The issue was introduced into 4.15.0-60-generic, by the commit:

commit 594d1644cd59447f4fceb592448d5cd09eb09b5e
Author: Chris Perl <email address hidden>
Date: Mon Dec 17 10:56:38 2018 -0500
Subject: NFS: nfs_compare_mount_options always compare auth flavors.
Link: https://github.com/torvalds/linux/commit/594d1644cd59447f4fceb592448d5cd09eb09b5e

It was backported to 4.15.0-60-generic from upstream -stable, and landed in 4.4.175, 4.14.99 and 4.19.21. The commit itself does not actually cause the problem, it simply removes a check for NFS server security settings, which simply reveals a broken codepath which the testcase triggers.

Xenial 4.4.0-185-generic is not affected, only Bionic 4.15.0-60-generic onward.

[Fix]

The fix landed in 5.1-rc1, in the following commit:

commit 02ef04e432babf8fc703104212314e54112ecd2d
Author: Chuck Lever <email address hidden>
Date: Mon Feb 11 11:25:25 2019 -0500
Subject: NFS: Account for XDR pad of buf->pages
Link: https://github.com/torvalds/linux/commit/02ef04e432babf8fc703104212314e54112ecd2d

The above commit more or less relies on the below commit as a dependency, and is included in the SRU:

commit cf500bac8fd48b57f38ece890235923d4ed5ee91
Author: Chuck Lever <email address hidden>
Date: Mon Feb 11 11:25:20 2019 -0500
Subject: SUNRPC: Introduce rpc_prepare_reply_pages()
Link: https://github.com/torvalds/linux/commit/cf500bac8fd48b57f38ece890235923d4ed5ee91

It appears that some NFS calls return a NFS payload which is not a multiple of 4 bytes, but any payload sent over the network needs to be padded to an exact multiple of 4 bytes. It seems cutting and pasting from Nautilus triggers one such payload which is missing a byte, and it causes the NFS subsystem to hang during packet transmission. The fix ensures that all payloads use correct padding.

[Testcase]

You will need four machines. The first, is a kerberos KDC. Set up Kerberos correctly and create new service principals for the NFS server and for the client.

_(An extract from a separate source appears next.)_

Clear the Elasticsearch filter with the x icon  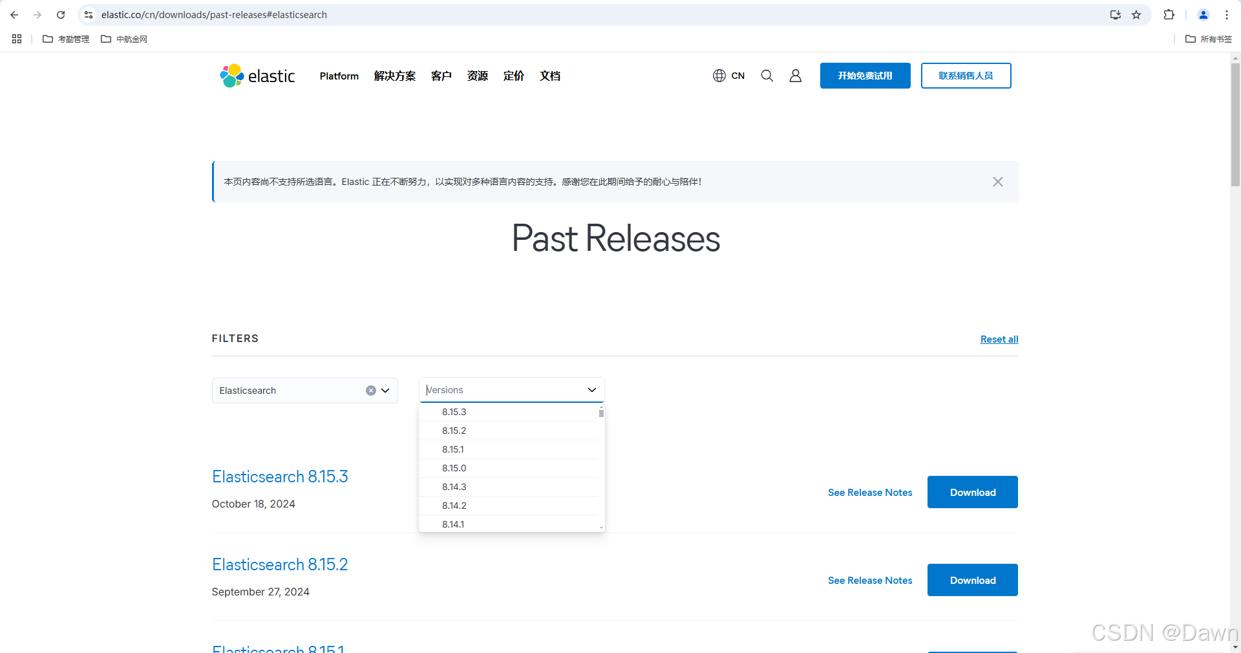click(x=370, y=390)
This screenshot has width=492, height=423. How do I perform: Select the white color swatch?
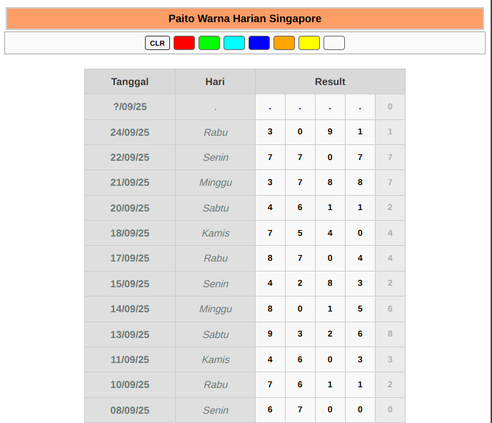tap(334, 43)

The second machine will be a NFS server with the krb5p share. Add the nfs server kerberos keys to the system's keytab, and set up a NFS server that exports a directory with sec=krb5p.

The third machine is a regular NFS server. Export a directory with normal sec=sys security.

The fourth is a desktop machine. Add the client kerberos keys to the system's keytab. Mount both NFS shares, and generate some files full of random data. I found 20MB from /dev/random works great.

Open each NFS share up in tabs in Nautilus. Copy the random data files to the sec=sys NFS share. When they are done, one at a time cut and then paste the file into the sec=krb5p NFS share. The bug will trigger either on the first, or subsequent tries, but less than 10 tries are needed usually.

There is a test kernel available in the following PPA:
https://launchpad.net/~mruffell/+archive/ubuntu/sf285439-test

If you install the test kernel, files will cut and paste correctly, and NFS will work as expected.

[Regression Potential]

If a regression were to occur, it would impact users of the NFS subsystem, since the changes modify how padding is applied to all NFS packets, and a regression would affect all versions of NFS.

If a regression were to occur, users would need to downgrade their kernel while awaiting a fix.